* [Provided entries]
┄┄┄┄┄┄┄┄┄┄┄┄┄┄┄┄┄┄┄┄

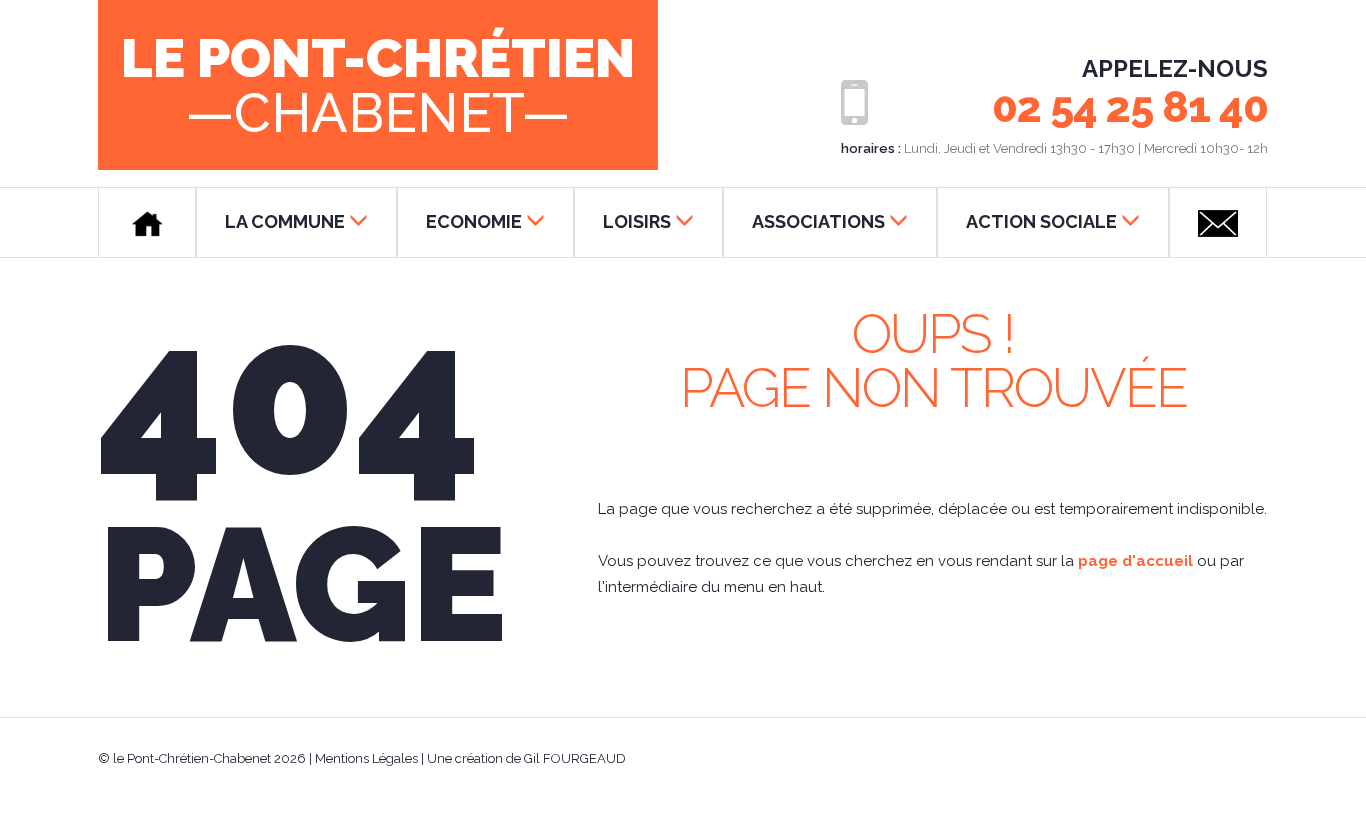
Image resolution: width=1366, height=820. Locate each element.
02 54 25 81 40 (1130, 107)
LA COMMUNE (285, 221)
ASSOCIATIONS (818, 221)
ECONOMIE (474, 221)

┄┄┄┄┄┄┄┄┄┄┄┄┄┄┄┄┄┄┄┄

* [What to do] From the first record above to the last, output each one exactly and omit the pictures.

* [Task response]
Image resolution: width=1366, height=820. Locate each element.
02 54 25 81 40 (1130, 107)
LA COMMUNE (285, 221)
ASSOCIATIONS (818, 221)
ECONOMIE (474, 221)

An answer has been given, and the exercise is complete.